Google Test - Just what I needed at the right time
Introduction
I was looking for a unit test framework I could easily implement to drive some recent test driven development (TDD) work in C++. I am new to the more formal methodologies (TDD and BDD) where most of my unit testing previously was ad hoc and custom code — often in-source, macro and controlled through hard-coded #define statements.
Use of a framework in C++, similar to mocha in Javascript, was appealing to me and I hoped to learn a new approach I could apply in my research work. After searching on the wikipedia page here [1], I noticed that Google had an open-source library for C++ unit testing called Google test, or shortened to gtest. The Google Test library is based on the xUnit architecture which can be considered a TDD unit testing framework. The xUnit architecture consists of a test runner which is a separate executable that performs the testing.
Installation of the Google Test library
The Google Test library does not come pre-compiled for the Ubuntu 18.04 Linux box I am working on so I had to build the library first. I first installed the library. I have the basic gcc and cmake programs installed.
$ sudo apt install libgtest-dev
I then went to the installed source location and performed the cmake four-gun salute (may be different for your installation, check with your installed package)
$ mkdir build && cd build && cmake .. && make
Finally, I copied the generated .a files to the /usr/lib/ folder.

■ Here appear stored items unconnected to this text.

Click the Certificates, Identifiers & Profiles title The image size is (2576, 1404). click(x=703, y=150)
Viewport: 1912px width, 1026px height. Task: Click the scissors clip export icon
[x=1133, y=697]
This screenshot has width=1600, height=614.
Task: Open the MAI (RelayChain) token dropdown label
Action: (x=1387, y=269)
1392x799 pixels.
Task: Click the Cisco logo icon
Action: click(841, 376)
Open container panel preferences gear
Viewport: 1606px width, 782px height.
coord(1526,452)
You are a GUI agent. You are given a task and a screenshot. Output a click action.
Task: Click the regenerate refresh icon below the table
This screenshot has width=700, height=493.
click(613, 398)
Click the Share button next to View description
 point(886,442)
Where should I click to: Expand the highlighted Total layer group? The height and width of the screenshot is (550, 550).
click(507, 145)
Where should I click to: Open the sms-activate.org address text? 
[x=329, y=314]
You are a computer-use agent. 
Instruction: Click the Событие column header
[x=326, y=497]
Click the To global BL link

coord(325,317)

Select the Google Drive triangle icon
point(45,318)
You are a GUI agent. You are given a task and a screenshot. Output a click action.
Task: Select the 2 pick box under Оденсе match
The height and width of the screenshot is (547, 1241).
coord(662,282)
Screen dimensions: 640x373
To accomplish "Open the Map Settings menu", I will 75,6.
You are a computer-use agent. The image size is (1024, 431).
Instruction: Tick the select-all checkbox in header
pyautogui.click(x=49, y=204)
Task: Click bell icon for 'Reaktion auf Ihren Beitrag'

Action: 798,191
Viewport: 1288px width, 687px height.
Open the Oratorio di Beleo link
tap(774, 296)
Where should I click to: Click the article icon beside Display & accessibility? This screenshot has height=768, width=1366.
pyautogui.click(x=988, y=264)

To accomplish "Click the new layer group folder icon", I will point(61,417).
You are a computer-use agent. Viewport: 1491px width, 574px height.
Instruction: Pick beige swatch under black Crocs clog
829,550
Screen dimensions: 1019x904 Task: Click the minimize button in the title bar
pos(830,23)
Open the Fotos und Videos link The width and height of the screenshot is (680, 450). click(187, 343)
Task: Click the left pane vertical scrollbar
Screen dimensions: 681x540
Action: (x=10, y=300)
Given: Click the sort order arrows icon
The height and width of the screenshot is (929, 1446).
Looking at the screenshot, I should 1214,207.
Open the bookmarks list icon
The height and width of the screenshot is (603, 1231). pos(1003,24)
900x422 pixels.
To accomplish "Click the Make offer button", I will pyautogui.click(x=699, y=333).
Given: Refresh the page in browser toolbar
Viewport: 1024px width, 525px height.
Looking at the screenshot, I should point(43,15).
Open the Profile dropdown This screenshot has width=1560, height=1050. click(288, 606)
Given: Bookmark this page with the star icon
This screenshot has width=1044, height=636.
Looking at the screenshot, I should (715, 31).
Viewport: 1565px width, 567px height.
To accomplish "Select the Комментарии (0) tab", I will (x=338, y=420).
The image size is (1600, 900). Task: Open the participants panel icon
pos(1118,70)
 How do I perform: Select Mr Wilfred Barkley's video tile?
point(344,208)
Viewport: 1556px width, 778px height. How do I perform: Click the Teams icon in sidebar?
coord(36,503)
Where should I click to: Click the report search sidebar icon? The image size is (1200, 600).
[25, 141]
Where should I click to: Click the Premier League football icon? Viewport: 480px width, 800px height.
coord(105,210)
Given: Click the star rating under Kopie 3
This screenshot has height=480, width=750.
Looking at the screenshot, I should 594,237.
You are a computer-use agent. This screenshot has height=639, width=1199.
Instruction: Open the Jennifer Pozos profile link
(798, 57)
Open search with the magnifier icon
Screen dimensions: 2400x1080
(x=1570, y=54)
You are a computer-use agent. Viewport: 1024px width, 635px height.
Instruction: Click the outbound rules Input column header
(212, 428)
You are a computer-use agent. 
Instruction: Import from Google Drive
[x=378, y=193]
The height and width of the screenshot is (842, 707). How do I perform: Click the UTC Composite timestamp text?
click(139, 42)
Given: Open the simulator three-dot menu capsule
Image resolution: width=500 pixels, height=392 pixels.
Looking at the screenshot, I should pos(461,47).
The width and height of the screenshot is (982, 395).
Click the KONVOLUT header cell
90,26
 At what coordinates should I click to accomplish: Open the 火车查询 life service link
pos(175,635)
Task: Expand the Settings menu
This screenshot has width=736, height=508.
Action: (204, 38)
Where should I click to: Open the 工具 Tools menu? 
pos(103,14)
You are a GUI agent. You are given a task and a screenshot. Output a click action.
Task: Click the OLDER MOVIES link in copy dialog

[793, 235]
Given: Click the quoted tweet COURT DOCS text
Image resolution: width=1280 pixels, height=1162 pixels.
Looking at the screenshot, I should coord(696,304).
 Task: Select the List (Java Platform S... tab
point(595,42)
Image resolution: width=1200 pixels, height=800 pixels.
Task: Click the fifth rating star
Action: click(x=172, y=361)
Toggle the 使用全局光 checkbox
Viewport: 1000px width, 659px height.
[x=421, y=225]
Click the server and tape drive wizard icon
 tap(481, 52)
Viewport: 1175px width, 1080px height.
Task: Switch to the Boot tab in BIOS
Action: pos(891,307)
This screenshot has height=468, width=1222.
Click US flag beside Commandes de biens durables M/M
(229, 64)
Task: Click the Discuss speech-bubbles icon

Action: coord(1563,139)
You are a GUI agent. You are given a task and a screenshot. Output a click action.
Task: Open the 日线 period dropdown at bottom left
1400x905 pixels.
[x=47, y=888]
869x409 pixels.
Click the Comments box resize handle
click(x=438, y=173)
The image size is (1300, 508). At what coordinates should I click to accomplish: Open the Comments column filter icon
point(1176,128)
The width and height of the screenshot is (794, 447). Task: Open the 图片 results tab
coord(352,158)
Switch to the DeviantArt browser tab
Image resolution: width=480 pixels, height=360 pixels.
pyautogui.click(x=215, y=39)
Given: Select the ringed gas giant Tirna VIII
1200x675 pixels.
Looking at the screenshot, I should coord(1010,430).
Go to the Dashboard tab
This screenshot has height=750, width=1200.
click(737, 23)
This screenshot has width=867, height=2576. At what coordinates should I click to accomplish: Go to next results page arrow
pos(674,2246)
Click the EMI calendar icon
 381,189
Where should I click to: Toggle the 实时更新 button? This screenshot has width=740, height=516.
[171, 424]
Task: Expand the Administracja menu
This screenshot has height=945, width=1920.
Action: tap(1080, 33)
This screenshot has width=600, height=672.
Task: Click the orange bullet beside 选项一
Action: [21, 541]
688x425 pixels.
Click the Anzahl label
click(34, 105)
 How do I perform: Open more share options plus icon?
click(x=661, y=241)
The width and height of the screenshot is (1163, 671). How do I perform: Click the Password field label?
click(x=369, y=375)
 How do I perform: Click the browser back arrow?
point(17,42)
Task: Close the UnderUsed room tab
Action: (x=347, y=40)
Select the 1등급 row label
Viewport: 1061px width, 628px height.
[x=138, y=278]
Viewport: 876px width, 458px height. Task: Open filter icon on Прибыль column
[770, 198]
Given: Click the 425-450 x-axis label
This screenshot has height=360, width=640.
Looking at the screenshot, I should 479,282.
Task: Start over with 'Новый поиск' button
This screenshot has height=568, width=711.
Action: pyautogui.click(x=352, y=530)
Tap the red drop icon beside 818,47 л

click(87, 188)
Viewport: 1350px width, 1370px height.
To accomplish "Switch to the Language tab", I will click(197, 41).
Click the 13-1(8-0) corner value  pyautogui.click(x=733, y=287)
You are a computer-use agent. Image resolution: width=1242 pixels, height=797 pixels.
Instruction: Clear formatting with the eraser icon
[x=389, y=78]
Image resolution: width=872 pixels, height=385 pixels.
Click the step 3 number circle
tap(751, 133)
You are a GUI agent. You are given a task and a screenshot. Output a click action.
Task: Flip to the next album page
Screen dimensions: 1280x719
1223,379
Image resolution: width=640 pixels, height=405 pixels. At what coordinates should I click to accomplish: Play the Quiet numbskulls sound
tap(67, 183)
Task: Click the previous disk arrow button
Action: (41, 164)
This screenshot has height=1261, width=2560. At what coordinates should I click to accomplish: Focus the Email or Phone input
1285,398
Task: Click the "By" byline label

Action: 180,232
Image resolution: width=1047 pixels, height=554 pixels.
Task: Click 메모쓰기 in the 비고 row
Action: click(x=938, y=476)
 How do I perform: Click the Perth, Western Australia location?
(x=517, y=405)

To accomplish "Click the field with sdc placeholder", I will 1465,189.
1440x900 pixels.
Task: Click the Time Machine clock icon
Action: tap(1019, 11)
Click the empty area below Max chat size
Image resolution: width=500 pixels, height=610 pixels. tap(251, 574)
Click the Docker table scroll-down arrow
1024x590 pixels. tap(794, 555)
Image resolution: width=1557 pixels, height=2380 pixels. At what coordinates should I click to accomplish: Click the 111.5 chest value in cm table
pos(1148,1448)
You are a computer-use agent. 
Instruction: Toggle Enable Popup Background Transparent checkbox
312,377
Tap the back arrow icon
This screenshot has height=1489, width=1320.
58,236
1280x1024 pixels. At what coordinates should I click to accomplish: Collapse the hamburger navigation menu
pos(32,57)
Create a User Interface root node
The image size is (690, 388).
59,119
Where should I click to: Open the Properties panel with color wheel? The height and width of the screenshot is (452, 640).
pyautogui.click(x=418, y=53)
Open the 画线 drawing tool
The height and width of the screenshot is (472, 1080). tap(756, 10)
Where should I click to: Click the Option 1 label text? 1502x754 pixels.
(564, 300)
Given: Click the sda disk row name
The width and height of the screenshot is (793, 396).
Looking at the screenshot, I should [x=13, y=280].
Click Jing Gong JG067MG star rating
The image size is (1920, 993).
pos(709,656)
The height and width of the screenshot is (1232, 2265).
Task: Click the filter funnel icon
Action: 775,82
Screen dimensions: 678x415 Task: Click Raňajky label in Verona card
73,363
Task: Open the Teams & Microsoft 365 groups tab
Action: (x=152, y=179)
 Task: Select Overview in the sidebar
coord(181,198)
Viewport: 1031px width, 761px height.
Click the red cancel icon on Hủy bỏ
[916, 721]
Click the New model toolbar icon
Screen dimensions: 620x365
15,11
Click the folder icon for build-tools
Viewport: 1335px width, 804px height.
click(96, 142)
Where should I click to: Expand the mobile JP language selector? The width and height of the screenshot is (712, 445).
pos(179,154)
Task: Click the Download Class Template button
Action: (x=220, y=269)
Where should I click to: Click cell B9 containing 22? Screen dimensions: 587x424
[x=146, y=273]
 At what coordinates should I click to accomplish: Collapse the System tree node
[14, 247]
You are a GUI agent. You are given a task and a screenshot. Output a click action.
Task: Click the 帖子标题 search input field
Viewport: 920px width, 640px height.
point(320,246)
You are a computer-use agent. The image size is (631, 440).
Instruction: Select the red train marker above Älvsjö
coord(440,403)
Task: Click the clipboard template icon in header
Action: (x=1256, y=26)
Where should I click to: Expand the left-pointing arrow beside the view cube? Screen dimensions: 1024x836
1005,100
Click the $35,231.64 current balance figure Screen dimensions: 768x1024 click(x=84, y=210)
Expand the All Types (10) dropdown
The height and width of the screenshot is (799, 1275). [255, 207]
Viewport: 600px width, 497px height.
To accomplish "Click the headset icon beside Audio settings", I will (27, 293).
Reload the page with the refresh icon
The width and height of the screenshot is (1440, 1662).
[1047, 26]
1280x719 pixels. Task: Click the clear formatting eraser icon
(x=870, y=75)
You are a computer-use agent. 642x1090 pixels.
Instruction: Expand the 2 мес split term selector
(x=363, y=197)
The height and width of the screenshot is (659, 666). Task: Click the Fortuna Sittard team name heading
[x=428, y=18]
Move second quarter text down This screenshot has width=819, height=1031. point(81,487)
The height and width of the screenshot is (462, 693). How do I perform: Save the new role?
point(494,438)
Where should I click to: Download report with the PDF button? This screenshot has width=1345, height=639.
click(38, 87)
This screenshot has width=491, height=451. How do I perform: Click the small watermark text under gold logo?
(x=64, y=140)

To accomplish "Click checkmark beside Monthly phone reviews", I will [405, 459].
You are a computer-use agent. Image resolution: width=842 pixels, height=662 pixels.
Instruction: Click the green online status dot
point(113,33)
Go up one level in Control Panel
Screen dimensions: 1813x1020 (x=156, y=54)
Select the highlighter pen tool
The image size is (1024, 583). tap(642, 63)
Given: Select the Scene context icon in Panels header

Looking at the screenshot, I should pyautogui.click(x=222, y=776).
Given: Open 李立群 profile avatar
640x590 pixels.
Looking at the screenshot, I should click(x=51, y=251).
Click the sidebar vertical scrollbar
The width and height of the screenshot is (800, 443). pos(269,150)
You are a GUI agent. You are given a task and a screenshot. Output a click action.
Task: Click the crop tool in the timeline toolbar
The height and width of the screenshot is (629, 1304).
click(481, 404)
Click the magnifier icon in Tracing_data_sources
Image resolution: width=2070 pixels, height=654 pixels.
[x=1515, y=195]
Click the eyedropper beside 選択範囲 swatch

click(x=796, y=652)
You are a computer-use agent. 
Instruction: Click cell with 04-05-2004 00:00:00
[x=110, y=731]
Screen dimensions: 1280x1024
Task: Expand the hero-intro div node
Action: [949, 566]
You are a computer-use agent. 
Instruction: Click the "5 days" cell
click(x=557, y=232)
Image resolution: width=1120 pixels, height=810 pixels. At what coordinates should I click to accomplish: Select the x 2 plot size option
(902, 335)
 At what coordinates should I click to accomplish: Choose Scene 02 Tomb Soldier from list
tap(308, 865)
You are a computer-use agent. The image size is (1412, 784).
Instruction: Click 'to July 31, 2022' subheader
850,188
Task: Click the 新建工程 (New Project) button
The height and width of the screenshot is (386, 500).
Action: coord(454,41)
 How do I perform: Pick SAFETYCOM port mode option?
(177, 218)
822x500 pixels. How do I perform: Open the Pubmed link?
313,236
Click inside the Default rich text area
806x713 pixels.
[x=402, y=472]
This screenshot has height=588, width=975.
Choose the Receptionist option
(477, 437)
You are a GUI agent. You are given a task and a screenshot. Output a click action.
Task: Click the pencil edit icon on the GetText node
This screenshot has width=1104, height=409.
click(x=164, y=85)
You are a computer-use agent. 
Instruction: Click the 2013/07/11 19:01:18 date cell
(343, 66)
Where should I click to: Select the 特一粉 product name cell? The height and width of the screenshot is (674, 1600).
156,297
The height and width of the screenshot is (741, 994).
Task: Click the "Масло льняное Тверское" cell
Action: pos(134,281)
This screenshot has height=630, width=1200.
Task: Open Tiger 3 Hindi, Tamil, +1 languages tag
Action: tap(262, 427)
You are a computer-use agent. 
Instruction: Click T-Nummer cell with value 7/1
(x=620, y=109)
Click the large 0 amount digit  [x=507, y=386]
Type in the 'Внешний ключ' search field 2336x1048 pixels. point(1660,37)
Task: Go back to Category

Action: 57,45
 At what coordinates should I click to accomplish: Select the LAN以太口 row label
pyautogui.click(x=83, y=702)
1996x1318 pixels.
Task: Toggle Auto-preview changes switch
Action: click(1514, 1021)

Adding Google Test to a cmake build
Using a test runner as a separate executable fits well with the cmake building process as a separate test target can be added with minimal effort. The CMakeLists.txt in the project root needed some extra lines,
# Setup testing
find_package(GTest REQUIRED)
include_directories(${GTEST_INCLUDE_DIRS})
add_executable(tests test/tests.cpp)
target_link_libraries(tests ${GTEST_LIBRARIES} pthread)
The Google Test framework also allowed me to pick the directory structure for the project rather been stuck with a preset format. I elected to put the test files in a separate directory where the directory structure looks like,
<project>
|- /src
|- /include
|- /test
|- /build
One main() to rule them all
In an executable target , only one main() entry point is allowed. One of the projects I was writing tests for is a simple program to remove comments from a file. No OOP or anything special. I could (should have) written it in python, but I needed something to work with the C++ TDD process — so here we are. Since I want to include the global namespace functions I wrote in the main .cpp file, I simply #include "decom.cpp" the main source file in the test runner tests.cpp file.
I wrote some simple tests, as described in the Google Test primer here [2]
Here is the initial tests.cpp file,
#define __XUNIT_TESTS_ENABLED
#include "recom.cpp"
#include <gtest/gtest.h>
bool False = false;
bool True = true;
TEST(fnRemoveComment, noComments) {
ASSERT_EQ("Line 1", removeComment("Line 1",False));
ASSERT_EQ("Line 2-3", removeComment("Line 2-3",False));
ASSERT_EQ("", removeComment("",False));
}
...
int main(int argc, char** argv) {
testing::InitGoogleTest(&argc, argv);
return RUN_ALL_TESTS();
}
In the recom.cpp file I put a define exclusion guard around the main() function so that the test runner entry point is in the tests.cpp.
#ifndef __XUNIT_TESTS_ENABLED
int main(int argc, char** argv) {
...
}
#endif
It is a hack and there probably is a better way of doing it — but it worked in this case.
After running the test runner executable, a neat and orderly report is generated on stdout and an exit code (PASS or FAIL) can be captured to be used in scripted CI/CD workflows.
The tests are simple in that they check actual output to the expected output of function calls. More elaborate testing is available through the Google Test framework using fixtures and mocking behaviours. But for simple tests, the Google Test xUnit testing framework passed with flying colours.